╭─ LISTED RECORDS

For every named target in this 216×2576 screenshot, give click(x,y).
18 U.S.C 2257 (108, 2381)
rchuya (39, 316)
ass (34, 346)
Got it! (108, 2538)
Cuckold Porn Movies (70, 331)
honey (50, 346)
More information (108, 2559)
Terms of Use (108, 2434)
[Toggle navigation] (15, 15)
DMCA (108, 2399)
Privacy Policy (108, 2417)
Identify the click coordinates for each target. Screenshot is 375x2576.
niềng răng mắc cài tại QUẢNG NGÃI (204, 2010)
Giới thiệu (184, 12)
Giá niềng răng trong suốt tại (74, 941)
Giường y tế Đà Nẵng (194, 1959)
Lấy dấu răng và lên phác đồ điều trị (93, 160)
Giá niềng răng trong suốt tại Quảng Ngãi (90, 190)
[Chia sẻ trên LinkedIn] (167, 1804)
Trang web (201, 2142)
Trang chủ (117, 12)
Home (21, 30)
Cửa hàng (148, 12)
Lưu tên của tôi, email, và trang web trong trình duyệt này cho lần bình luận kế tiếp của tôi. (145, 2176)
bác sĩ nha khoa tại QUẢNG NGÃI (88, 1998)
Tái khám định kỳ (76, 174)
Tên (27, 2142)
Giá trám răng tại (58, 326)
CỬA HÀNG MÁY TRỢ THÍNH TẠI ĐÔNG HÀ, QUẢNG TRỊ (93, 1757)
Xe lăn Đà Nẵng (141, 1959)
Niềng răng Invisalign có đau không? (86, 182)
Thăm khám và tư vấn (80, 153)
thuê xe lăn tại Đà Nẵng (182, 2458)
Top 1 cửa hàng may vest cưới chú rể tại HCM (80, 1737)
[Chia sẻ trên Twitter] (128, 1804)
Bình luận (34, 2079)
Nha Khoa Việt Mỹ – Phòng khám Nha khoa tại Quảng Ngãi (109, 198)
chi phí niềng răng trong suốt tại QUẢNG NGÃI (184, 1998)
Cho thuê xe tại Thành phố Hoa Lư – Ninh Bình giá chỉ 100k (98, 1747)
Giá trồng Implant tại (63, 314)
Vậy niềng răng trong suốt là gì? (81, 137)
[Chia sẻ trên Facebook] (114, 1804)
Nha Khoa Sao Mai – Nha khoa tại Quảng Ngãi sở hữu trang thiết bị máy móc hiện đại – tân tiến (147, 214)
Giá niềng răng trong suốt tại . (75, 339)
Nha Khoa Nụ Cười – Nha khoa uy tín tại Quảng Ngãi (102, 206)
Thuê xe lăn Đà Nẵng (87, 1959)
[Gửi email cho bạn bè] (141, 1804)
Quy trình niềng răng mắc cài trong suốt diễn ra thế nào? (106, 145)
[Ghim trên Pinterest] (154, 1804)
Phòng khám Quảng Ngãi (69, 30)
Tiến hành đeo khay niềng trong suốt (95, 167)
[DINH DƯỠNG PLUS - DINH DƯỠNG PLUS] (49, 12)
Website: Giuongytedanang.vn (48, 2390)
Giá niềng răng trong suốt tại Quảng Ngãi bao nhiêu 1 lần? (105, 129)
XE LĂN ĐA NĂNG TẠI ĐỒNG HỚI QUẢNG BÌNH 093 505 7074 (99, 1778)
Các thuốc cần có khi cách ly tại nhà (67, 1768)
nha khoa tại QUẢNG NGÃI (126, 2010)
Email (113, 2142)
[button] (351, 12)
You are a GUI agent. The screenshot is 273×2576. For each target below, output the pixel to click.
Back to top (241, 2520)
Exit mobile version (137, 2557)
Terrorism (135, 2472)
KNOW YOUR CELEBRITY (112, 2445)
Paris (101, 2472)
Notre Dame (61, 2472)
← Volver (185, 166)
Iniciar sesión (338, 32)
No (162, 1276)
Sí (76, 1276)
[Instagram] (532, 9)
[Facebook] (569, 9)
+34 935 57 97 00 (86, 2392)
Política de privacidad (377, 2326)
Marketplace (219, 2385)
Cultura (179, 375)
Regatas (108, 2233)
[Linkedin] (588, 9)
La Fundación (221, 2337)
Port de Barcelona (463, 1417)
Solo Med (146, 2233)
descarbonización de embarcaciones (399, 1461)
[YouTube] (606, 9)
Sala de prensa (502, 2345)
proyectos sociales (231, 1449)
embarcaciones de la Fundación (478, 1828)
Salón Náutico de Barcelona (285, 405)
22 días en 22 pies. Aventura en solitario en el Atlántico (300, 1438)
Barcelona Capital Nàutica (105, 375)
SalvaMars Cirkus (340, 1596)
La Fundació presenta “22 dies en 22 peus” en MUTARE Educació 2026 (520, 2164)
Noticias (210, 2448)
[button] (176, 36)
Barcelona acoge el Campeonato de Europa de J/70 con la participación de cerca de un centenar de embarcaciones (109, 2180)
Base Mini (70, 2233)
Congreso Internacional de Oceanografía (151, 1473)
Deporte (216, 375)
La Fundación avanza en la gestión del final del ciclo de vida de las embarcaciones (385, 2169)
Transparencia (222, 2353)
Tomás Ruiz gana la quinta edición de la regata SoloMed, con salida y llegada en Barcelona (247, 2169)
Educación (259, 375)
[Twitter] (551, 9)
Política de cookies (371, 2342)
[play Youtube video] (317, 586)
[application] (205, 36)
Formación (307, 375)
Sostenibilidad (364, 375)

╰─

EXERCISE. Make a word-for-word copy of the records.

RESPONSE TO THIS EXERCISE.
For every named target in this 216×2576 screenshot, give click(x,y).
18 U.S.C 2257 (108, 2381)
rchuya (39, 316)
ass (34, 346)
Got it! (108, 2538)
Cuckold Porn Movies (70, 331)
honey (50, 346)
More information (108, 2559)
Terms of Use (108, 2434)
[Toggle navigation] (15, 15)
DMCA (108, 2399)
Privacy Policy (108, 2417)
Identify the click coordinates for each target. Screenshot is 375x2576.
niềng răng mắc cài tại QUẢNG NGÃI (204, 2010)
Giới thiệu (184, 12)
Giá niềng răng trong suốt tại (74, 941)
Giường y tế Đà Nẵng (194, 1959)
Lấy dấu răng và lên phác đồ điều trị (93, 160)
Giá niềng răng trong suốt tại Quảng Ngãi (90, 190)
[Chia sẻ trên LinkedIn] (167, 1804)
Trang web (201, 2142)
Trang chủ (117, 12)
Home (21, 30)
Cửa hàng (148, 12)
Lưu tên của tôi, email, và trang web trong trình duyệt này cho lần bình luận kế tiếp của tôi. (145, 2176)
bác sĩ nha khoa tại QUẢNG NGÃI (88, 1998)
Tái khám định kỳ (76, 174)
Tên (27, 2142)
Giá trám răng tại (58, 326)
CỬA HÀNG MÁY TRỢ THÍNH TẠI ĐÔNG HÀ, QUẢNG TRỊ (93, 1757)
Xe lăn Đà Nẵng (141, 1959)
Niềng răng Invisalign có đau không? (86, 182)
Thăm khám và tư vấn (80, 153)
thuê xe lăn tại Đà Nẵng (182, 2458)
Top 1 cửa hàng may vest cưới chú rể tại HCM (80, 1737)
[Chia sẻ trên Twitter] (128, 1804)
Bình luận (34, 2079)
Nha Khoa Việt Mỹ – Phòng khám Nha khoa tại Quảng Ngãi (109, 198)
chi phí niềng răng trong suốt tại QUẢNG NGÃI (184, 1998)
Cho thuê xe tại Thành phố Hoa Lư – Ninh Bình giá chỉ 100k (98, 1747)
Giá trồng Implant tại (63, 314)
Vậy niềng răng trong suốt là gì? (81, 137)
[Chia sẻ trên Facebook] (114, 1804)
Nha Khoa Sao Mai – Nha khoa tại Quảng Ngãi sở hữu trang thiết bị máy móc hiện đại – tân tiến (147, 214)
Giá niềng răng trong suốt tại . (75, 339)
Nha Khoa Nụ Cười – Nha khoa uy tín tại Quảng Ngãi (102, 206)
Thuê xe lăn Đà Nẵng (87, 1959)
[Gửi email cho bạn bè] (141, 1804)
Quy trình niềng răng mắc cài trong suốt diễn ra thế nào? (106, 145)
[Ghim trên Pinterest] (154, 1804)
Phòng khám Quảng Ngãi (69, 30)
Tiến hành đeo khay niềng trong suốt (95, 167)
[DINH DƯỠNG PLUS - DINH DƯỠNG PLUS] (49, 12)
Website: Giuongytedanang.vn (48, 2390)
Giá niềng răng trong suốt tại Quảng Ngãi bao nhiêu 1 lần? (105, 129)
XE LĂN ĐA NĂNG TẠI ĐỒNG HỚI QUẢNG BÌNH 093 505 7074 (99, 1778)
Các thuốc cần có khi cách ly tại nhà (67, 1768)
nha khoa tại QUẢNG NGÃI (126, 2010)
Email (113, 2142)
[button] (351, 12)
You are a GUI agent. The screenshot is 273×2576. For each target below, output the pixel to click.
Back to top (241, 2520)
Exit mobile version (137, 2557)
Terrorism (135, 2472)
KNOW YOUR CELEBRITY (112, 2445)
Paris (101, 2472)
Notre Dame (61, 2472)
← Volver (185, 166)
Iniciar sesión (338, 32)
No (162, 1276)
Sí (76, 1276)
[Instagram] (532, 9)
[Facebook] (569, 9)
+34 935 57 97 00 (86, 2392)
Política de privacidad (377, 2326)
Marketplace (219, 2385)
Cultura (179, 375)
Regatas (108, 2233)
[Linkedin] (588, 9)
La Fundación (221, 2337)
Port de Barcelona (463, 1417)
Solo Med (146, 2233)
descarbonización de embarcaciones (399, 1461)
[YouTube] (606, 9)
Sala de prensa (502, 2345)
proyectos sociales (231, 1449)
embarcaciones de la Fundación (478, 1828)
Salón Náutico de Barcelona (285, 405)
22 días en 22 pies. Aventura en solitario en el Atlántico (300, 1438)
Barcelona Capital Nàutica (105, 375)
SalvaMars Cirkus (340, 1596)
La Fundació presenta “22 dies en 22 peus” en MUTARE Educació 2026 (520, 2164)
Noticias (210, 2448)
[button] (176, 36)
Barcelona acoge el Campeonato de Europa de J/70 con la participación de cerca de un centenar de embarcaciones (109, 2180)
Base Mini (70, 2233)
Congreso Internacional de Oceanografía (151, 1473)
Deporte (216, 375)
La Fundación avanza en la gestión del final del ciclo de vida de las embarcaciones (385, 2169)
Transparencia (222, 2353)
Tomás Ruiz gana la quinta edición de la regata SoloMed, con salida y llegada en Barcelona (247, 2169)
Educación (259, 375)
[Twitter] (551, 9)
Política de cookies (371, 2342)
[play Youtube video] (317, 586)
[application] (205, 36)
Formación (307, 375)
Sostenibilidad (364, 375)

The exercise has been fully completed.